According to a survey, manufacturing growth in the eurozone accelerated modestly last month, but supply chain bottlenecks deteriorated, limiting production and driving raw material costs up at the quickest rate in over two decades.
Product shortages have developed from disruptions induced by the coronavirus epidemic, as well as a scarcity of heavy goods vehicle drivers, leaving firms unable to obtain the resources they require to create items.
Despite this, IHS Markit's final manufacturing Purchasing Managers' Index (PMI) rose to 58.4 in November from 58.3 in October, falling short of an early 58.6 "flash" estimate but still comfortably above the 50 barriers dividing expansion and contraction.
An output index, which goes into a composite PMI anticipated on Friday and is considered a solid indicator of economic health, increased to 53.8 from 53.3 in October.

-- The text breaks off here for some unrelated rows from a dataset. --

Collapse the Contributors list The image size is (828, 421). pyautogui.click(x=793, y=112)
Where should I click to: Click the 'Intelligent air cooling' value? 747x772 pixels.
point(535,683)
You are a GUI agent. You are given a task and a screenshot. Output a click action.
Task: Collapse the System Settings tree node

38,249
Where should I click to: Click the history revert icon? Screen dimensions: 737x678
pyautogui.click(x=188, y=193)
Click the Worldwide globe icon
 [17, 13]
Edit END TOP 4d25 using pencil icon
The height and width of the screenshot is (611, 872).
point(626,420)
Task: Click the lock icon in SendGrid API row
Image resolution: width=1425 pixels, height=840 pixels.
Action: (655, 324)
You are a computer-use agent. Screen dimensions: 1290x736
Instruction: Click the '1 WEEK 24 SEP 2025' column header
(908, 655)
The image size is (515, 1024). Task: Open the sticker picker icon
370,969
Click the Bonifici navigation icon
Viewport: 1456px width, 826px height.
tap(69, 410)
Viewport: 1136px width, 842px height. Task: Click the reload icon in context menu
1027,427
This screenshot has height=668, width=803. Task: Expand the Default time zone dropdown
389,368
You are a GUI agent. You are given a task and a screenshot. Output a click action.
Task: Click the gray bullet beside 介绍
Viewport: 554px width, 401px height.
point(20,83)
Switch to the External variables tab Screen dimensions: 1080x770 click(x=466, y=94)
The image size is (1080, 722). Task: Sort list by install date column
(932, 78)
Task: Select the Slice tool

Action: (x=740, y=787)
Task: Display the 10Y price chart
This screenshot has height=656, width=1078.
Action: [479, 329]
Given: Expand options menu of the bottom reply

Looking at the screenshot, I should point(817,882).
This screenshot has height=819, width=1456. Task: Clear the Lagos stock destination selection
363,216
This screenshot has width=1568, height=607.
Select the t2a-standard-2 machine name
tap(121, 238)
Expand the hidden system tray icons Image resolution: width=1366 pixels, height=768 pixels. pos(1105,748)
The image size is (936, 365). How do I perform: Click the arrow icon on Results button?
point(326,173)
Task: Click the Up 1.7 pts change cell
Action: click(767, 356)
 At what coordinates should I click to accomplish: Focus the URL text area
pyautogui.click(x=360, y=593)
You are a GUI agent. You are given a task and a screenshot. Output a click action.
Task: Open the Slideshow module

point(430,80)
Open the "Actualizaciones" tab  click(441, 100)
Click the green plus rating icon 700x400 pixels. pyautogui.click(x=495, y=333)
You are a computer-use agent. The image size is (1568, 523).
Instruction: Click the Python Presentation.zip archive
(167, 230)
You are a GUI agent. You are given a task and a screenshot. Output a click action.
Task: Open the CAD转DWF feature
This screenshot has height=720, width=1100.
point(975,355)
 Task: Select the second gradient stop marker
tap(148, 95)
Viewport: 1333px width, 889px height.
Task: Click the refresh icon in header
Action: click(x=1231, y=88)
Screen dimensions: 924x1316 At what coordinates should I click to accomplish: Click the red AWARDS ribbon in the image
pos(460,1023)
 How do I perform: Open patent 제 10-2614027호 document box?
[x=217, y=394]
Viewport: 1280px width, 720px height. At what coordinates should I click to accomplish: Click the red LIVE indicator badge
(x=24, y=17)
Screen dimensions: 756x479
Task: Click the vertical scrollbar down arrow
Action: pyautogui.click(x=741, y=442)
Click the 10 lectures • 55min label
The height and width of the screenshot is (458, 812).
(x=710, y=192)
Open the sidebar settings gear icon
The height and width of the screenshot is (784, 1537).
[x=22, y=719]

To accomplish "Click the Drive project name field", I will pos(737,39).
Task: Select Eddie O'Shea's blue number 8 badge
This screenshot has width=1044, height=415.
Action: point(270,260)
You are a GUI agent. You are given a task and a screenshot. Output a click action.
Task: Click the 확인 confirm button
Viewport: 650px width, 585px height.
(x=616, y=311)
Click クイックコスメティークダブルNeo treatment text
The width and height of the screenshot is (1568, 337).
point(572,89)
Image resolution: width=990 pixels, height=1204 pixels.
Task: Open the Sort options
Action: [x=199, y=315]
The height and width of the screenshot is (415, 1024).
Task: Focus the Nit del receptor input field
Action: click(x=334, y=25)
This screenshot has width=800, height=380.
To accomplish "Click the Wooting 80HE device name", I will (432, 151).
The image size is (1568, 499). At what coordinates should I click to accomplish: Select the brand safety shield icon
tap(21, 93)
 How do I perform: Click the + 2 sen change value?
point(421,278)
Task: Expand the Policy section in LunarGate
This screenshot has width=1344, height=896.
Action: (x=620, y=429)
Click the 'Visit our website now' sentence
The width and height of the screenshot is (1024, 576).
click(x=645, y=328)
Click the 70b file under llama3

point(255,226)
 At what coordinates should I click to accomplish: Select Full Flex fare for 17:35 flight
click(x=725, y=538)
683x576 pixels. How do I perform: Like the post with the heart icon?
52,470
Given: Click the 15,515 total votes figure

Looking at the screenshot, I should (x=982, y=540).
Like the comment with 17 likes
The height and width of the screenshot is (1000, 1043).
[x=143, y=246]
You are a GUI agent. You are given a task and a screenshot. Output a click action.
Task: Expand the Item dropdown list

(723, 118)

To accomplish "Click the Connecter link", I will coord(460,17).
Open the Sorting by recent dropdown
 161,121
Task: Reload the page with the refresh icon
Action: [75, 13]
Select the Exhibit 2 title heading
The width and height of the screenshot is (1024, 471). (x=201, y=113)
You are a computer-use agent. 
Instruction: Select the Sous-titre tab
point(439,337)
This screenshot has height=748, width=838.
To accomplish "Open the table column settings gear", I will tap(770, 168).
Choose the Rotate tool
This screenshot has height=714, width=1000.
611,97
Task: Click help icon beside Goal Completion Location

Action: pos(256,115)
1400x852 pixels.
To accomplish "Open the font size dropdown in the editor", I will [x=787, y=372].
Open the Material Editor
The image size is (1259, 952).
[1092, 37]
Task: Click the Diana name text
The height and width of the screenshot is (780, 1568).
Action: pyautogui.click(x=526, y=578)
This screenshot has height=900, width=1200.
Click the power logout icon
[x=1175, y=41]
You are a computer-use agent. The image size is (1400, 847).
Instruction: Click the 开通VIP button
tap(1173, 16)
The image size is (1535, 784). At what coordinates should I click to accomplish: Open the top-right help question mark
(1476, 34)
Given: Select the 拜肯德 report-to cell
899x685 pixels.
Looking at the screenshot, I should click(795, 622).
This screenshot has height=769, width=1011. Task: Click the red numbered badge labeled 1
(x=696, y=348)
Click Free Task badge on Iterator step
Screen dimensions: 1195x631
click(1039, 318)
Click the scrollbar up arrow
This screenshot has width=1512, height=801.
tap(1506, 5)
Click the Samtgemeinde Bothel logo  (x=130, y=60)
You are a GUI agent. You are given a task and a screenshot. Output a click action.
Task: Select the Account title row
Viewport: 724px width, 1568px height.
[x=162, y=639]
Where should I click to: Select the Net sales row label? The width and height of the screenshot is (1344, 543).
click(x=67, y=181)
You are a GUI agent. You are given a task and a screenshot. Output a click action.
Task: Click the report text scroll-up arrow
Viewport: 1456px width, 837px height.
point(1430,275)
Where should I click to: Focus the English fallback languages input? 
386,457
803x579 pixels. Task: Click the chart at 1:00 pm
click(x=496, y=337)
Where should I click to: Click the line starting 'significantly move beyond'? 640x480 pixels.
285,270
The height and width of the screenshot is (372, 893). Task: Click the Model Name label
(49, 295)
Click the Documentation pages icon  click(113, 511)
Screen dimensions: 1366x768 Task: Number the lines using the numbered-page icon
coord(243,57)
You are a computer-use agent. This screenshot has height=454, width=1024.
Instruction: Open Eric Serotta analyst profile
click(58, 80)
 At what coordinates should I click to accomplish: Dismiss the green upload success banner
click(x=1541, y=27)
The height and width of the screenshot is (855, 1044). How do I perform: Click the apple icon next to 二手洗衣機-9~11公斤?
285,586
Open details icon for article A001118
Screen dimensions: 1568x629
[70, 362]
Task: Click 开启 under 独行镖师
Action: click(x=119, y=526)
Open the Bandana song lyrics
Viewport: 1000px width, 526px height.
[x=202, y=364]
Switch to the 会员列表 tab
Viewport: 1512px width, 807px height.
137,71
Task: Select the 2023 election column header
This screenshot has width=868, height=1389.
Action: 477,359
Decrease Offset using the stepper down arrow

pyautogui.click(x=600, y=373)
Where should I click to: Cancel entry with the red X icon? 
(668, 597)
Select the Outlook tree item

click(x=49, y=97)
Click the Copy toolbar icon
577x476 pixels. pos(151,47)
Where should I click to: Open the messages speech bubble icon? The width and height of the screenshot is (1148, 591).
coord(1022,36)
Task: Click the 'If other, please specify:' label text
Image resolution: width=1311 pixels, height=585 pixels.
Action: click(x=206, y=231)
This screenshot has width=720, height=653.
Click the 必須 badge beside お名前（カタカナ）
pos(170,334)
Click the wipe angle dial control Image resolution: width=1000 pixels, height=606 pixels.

"A high headline PMI hides how difficult business circumstances are for manufacturing right now. Despite the fact that demand remains steady, as seen by an increase in new order inflows, supply chains continue to erode at an alarming rate "IHS Markit's chief business economist, Chris Williamson, acknowledged that much.
Because of the delays, raw materials have become a seller's market, and the input prices index was only a few points below its all-time high in October.
However, companies passed on more of the higher costs to customers, raising prices at the quickest rate since IHS Markit began tracking the data 19 years ago. The output prices index increased to 73.7 from 72.6 in the previous survey.
This means that total inflation in the EU would continue to exceed the European Central Bank's 2.0 percent target, which reached a record high of 4.9 percent last month, according to preliminary official statistics released on Tuesday.
The ECB is under pressure to act as a result of rising inflation and a jump in home prices. The ECB has been undershooting its inflation target for over a decade.